Akbou et Béchar : la justice informelle
Par Kamel Moulfi – A deux reprises, en l’espace d’à peine quelques jours, des citoyens ont violé la loi et bravé les institutions, en se faisant justice eux-mêmes, à Béchar, par l’incendie de la maison des présumés coupables de l’enlèvement et de l’assassinat d’un enfant, et à Akbou, en lynchant un voleur de bétail. Plus d’un millier de km séparent les deux villes, mais le même état d’esprit y règne avec une propension commune à la violence qui domine dans la population et il n’est pas exagéré de penser que des scènes identiques sont envisageables ailleurs, en n’importe quel autre point du territoire algérien, si elles ne se sont pas déjà déroulées.
Il y a dans ces deux faits l’expression d’une «solidarité» dans la violence, qui se manifeste avec une brutalité encore plus forte dans les batailles sanglantes et parfois mortelles entre familles ou entre gangs, armés de sabres et de couteaux, dans les cités et villages. On peut déceler le signe d’une indifférence à l’égard des institutions chargées de faire respecter l’ordre public et assurer la protection de tous en réprimant la délinquance.
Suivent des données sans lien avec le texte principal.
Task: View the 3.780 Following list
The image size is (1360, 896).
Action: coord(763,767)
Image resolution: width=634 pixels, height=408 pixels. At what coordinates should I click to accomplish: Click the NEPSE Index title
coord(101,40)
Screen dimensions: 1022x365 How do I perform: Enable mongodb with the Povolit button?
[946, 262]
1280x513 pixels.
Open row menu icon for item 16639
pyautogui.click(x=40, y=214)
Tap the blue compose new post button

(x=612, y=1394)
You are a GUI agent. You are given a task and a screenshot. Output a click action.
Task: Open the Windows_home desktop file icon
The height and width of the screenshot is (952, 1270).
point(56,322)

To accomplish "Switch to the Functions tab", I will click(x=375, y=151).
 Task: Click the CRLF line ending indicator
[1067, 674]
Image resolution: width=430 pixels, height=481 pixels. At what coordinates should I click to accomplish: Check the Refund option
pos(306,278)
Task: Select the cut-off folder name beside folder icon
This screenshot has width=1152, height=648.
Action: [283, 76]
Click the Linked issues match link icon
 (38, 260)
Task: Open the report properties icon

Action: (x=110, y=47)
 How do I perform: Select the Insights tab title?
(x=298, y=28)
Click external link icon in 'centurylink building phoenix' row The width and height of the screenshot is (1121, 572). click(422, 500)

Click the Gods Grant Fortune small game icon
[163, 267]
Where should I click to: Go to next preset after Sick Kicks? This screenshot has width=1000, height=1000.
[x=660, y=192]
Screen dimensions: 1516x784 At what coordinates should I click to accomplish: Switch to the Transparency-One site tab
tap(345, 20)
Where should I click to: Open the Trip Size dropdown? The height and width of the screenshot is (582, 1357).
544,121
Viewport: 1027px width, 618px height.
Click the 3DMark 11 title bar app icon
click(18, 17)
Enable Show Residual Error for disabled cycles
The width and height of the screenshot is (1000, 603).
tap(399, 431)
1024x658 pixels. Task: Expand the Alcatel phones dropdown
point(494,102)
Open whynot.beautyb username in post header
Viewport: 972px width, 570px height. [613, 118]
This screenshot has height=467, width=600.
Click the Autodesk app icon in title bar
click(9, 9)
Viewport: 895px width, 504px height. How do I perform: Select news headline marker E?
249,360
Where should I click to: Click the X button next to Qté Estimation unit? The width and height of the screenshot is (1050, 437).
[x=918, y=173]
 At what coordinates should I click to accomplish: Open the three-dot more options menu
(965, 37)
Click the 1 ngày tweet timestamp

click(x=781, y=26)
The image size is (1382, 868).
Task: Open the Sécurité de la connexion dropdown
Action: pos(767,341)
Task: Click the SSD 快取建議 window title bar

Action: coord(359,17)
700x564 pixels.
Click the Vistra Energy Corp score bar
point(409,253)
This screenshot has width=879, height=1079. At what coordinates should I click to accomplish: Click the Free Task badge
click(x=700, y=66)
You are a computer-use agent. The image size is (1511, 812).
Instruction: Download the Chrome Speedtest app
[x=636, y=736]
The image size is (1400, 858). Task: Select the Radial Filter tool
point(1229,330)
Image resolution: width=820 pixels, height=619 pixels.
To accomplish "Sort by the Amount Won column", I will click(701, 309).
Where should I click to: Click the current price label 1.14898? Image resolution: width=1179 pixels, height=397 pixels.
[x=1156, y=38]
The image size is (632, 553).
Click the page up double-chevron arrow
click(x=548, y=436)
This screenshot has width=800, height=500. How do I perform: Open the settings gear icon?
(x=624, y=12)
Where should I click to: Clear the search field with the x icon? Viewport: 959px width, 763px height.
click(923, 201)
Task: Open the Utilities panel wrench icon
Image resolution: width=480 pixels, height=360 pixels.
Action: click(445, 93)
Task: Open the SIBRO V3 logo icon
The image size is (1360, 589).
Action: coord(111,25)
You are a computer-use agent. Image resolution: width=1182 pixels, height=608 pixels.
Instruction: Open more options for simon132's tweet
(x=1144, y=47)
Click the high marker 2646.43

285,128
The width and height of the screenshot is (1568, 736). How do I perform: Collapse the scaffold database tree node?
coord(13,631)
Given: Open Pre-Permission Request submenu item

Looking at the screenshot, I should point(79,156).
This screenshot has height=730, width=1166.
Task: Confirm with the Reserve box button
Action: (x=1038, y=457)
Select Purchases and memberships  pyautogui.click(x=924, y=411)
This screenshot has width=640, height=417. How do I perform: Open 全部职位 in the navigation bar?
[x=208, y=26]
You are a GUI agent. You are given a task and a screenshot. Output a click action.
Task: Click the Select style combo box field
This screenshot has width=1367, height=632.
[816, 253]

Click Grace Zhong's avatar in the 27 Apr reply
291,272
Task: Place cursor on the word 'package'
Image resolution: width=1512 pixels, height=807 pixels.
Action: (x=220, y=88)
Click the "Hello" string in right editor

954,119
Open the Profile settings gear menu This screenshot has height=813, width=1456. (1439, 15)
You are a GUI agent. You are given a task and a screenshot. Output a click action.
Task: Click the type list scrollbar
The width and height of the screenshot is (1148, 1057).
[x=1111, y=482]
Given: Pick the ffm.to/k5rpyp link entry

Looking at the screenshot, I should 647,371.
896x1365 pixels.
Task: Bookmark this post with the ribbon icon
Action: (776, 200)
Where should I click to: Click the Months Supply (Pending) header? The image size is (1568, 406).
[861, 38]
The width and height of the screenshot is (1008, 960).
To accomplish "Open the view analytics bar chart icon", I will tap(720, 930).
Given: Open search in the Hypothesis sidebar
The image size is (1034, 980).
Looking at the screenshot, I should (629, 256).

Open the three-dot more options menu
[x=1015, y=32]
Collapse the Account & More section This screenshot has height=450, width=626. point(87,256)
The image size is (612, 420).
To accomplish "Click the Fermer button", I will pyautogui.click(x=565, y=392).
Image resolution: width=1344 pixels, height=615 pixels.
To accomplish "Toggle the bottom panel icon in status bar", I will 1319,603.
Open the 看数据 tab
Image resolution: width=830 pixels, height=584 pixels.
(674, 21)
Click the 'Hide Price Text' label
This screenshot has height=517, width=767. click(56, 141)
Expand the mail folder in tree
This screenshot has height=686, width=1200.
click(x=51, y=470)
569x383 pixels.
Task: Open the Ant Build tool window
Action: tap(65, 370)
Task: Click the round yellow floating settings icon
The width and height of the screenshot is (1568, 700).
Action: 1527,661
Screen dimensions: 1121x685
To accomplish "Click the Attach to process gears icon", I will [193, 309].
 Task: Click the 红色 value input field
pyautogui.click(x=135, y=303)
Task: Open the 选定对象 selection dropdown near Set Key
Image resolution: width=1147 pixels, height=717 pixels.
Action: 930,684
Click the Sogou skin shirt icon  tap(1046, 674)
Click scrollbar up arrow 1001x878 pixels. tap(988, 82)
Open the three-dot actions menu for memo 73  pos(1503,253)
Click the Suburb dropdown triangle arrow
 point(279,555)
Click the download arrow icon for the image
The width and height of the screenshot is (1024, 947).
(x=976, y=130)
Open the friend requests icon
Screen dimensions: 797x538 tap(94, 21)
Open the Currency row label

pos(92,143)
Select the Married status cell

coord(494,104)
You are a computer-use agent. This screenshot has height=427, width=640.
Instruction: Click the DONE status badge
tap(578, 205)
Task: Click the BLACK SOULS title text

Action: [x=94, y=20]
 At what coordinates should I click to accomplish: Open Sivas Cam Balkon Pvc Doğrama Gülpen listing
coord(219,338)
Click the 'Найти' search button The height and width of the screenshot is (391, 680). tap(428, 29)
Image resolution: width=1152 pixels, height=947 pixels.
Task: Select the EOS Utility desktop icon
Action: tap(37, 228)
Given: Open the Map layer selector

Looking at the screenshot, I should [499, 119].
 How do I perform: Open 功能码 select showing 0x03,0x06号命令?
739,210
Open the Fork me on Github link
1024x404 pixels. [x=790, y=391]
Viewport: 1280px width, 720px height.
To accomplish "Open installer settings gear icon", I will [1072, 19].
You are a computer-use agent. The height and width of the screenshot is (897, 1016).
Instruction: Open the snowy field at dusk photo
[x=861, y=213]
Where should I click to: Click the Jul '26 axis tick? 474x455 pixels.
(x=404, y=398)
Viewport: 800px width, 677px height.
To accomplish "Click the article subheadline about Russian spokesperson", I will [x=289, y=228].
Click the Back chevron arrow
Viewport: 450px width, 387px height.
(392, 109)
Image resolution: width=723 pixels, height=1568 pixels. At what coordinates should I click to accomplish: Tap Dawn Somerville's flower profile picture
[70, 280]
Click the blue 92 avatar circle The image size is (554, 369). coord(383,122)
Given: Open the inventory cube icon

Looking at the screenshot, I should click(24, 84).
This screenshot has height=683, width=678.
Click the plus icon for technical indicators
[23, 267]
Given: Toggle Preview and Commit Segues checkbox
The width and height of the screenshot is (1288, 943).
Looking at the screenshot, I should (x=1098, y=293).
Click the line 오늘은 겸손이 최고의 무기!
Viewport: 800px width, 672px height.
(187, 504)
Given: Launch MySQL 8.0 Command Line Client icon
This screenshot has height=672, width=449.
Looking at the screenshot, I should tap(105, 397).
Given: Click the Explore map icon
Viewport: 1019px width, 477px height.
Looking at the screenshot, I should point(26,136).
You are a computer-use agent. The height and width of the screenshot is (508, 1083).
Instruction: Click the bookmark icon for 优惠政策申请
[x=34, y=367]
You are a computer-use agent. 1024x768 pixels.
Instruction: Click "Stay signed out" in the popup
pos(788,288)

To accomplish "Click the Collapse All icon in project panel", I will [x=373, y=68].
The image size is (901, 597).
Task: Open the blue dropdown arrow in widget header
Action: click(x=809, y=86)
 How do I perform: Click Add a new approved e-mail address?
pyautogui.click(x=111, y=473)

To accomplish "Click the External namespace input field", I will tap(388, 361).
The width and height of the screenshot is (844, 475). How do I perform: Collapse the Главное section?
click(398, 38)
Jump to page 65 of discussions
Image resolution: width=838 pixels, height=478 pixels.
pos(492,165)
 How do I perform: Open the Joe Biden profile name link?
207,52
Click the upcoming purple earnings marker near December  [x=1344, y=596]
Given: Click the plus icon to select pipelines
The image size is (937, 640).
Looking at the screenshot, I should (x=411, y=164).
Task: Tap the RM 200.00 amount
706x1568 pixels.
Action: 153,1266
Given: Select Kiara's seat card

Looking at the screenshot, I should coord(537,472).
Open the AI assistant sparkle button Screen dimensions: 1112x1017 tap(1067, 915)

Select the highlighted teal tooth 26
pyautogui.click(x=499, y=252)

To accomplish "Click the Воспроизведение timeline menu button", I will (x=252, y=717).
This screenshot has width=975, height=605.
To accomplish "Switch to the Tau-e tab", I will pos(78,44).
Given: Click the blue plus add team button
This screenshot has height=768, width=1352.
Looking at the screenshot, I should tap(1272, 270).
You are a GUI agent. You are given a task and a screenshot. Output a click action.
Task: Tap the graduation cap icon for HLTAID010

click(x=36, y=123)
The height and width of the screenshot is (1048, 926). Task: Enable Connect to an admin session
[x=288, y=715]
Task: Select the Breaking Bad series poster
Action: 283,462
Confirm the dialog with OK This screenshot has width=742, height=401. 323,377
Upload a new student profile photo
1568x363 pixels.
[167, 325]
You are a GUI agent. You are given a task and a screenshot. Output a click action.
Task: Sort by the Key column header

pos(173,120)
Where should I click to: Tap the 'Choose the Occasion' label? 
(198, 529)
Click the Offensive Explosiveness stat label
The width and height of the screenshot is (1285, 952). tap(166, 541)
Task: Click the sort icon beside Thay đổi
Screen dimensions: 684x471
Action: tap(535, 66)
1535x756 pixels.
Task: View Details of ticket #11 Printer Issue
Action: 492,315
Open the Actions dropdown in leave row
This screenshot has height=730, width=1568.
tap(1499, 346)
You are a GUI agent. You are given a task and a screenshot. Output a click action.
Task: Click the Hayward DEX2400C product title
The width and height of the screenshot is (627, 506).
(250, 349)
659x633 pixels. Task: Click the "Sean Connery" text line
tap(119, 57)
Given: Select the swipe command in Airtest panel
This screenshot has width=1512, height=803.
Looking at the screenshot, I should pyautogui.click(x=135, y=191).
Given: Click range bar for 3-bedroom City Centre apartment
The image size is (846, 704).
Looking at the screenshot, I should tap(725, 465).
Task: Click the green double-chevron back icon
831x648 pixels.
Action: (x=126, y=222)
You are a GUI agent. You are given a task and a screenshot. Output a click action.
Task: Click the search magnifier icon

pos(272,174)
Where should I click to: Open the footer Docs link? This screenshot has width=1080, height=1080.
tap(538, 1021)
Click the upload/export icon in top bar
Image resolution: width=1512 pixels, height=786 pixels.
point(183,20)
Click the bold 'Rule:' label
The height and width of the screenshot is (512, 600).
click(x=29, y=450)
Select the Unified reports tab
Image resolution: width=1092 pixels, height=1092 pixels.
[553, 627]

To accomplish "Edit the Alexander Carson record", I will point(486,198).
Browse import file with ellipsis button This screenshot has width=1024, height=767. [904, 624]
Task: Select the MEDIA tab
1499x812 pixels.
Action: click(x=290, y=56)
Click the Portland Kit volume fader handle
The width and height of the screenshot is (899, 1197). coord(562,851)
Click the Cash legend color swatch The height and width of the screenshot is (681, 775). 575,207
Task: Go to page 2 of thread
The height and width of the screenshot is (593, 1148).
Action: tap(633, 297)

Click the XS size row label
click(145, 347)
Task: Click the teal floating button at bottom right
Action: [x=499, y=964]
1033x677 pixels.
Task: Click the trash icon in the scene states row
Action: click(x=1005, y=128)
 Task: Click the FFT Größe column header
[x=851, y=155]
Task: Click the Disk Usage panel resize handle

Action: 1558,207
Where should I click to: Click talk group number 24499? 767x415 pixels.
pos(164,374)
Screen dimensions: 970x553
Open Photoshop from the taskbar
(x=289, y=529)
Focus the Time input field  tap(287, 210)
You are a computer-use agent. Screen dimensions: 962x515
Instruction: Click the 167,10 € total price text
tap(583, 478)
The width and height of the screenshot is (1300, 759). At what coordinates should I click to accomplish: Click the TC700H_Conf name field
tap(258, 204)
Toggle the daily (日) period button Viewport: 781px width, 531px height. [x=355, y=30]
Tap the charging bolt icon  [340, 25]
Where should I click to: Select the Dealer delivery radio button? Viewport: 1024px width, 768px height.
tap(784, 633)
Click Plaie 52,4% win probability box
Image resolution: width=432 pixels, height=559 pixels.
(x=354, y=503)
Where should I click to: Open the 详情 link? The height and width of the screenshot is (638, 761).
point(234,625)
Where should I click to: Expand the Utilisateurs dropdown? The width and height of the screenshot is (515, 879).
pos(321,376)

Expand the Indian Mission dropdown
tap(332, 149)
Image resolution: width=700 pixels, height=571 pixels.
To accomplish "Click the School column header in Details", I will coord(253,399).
On ne peut pas affirmer que celles-ci ne font pas leur travail, puisqu’elles réussissent à limiter les dégâts en intervenant assez rapidement, mais il semble bien que l’ampleur de la dynamique de violence «collective» dans la société algérienne soit sous-estimée, ce qui explique les lacunes dans la démarche de prévention.
Les citoyens qui usent de violences pour régler des comptes donnent l’impression d’assimiler le laxisme dans l’action des pouvoirs publics à un vide qui les pousse à agir. Ce laxisme, tout le monde le constate dans la sorte de complaisance dont bénéficient souvent les gardiens de parkings sauvages, ainsi que les vendeurs ou acheteurs de produits divers, qui importunent les passants de façon agressive, particulièrement les femmes, directement sur la voie publique, au vu de tous, agissant impunément comme s’ils avaient l’autorisation de pratiquer leurs occupations illégales. En fait, c’est l’Etat de droit qui est défié.
K. M.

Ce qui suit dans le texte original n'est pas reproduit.